Das alles treibende Thema bei der Verkehrswende seien die Kosten, bekannte Dieter Zetsche auf dem Car Symposium in Bochum: "Wenn Elektromobilität nicht erschwinglich wird, dann bekommt man einen ganz großen Zielkonflikt: Einerseits den CO₂-Fußabdruck zu reduzieren und gleichzeitig die Mobilität finanzierbar zu halten." Der einzige Ausweg aus diesem Dilemma heißt derzeit: Geld in den Kofferraum legen. "Unsere Kunden verzichten gerne auf Emissionen", betonte Dieter Zetsche zwar in Bochum. Tatsächlich verdient Mercedes mit den AMG-Spritsäufern aber am meisten. Viel von dem Geld fließt als Quersubvention in die alternativen Antriebe. Profit bringen diese ohnehin nicht, dafür sind die Anlaufkosten viel zu hoch. Das muss sich bis 2025 ändern, dann wollen die Stuttgarter mehr als 40 Prozent aller Pkw in Europa entweder als Plug-in-Hybride oder als reine Stromer verkaufen. Anders werden sie die dann gültigen Emissionsgrenzen kaum einhalten.
"Wir machen Absatz- und CO₂-Planungen, aber wir sind nicht in einer Plan- sondern in einer Marktwirtschaft. Deshalb brauchen wir die Möglichkeit, flexibel reagieren zu können", sagt Frank Overmeyer, der bei Daimler für die Emissionsstrategie verantwortlich ist: "Dazu gehört technische Modularität und ein flexibles Vertriebskonzept." Was das konkret bedeutet, bekommen Mercedes-Vertriebspartner in einem Pilotprojekt zu spüren.
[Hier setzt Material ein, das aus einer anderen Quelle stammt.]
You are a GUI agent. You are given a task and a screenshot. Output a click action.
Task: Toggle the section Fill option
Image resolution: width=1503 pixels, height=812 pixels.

Seit Anfang des Jahres wird auf Basis der landesspezifischen Gesetze und Fördermaßnahmen für jeden Markt ein CO₂-Ziel festgelegt. Allein die aktuellen Regeln und Formeln zu verstehen, sei eine Herausforderung, so Overmeyer. Mit dem neuen CO₂-Fahrzeuginformationssystem Cofi könne jede Landesgesellschaft nun im Jahresverlauf sehen, wie weit sie ihr jeweiliges Klimaziel erreicht habe. Sonst heißt es, mit Aktionen gegensteuern, zum Beispiel bei den Plug-in-Hybriden: Unter 50 000 Euro waren die Ökomobile aus Stuttgart bisher nicht zu haben. Doch mit den Teilzeitstromern der dritten Generation wollen die Stuttgarter jetzt richtig Gas geben.
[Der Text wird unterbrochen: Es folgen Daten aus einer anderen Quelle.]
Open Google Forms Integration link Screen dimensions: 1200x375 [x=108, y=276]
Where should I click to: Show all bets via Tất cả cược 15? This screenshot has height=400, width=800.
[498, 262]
Mercedes kündigt 90 kW elektrische Motorleistung und rund 50 Kilometer Reichweite ohne Abgase an. Die Limousine und das T-Modell der C- und E-Klasse können ab diesem Sommer nicht nur an der Steckdose, sondern auch an der Diesel-Zapfsäule tanken. Die Frage, ob diese Kombination von zwei teuren Technologien wirtschaftlich sinnvoll ist, stellt sich nicht mehr: Auf der CO₂-Zielgeraden zählt jedes einzelne emissionsarme Auto. Bis Ende 2020 wollen die Stuttgarter weit mehr als 20 Modellvarianten mit Stecker und Tankstutzen anbieten. Weil das alles nicht reicht, soll bis 2022 das gesamte Mercedes-Pkw-Portfolio leicht elektrifiziert werden. Nächstes Jahr werden weit mehr als hundert Modellvarianten mit der 48-Volt-Technologie ausgestattet. Egal, ob riemengetriebene oder ins Getriebe integrierte (Starter-)Generatoren: Die Mildhybridsysteme sparen acht bis 15 Prozent Kraftstoff, indem sie Schubenergie beim Bremsen in Strom umwandeln. Die in der Batterie geparkte Energie steht beim Anfahren wieder zur Verfügung. Dieses zweite, verstärkte Bordnetz ist gut für die Klimabilanz; die operative Marge dürfte es weiter belasten.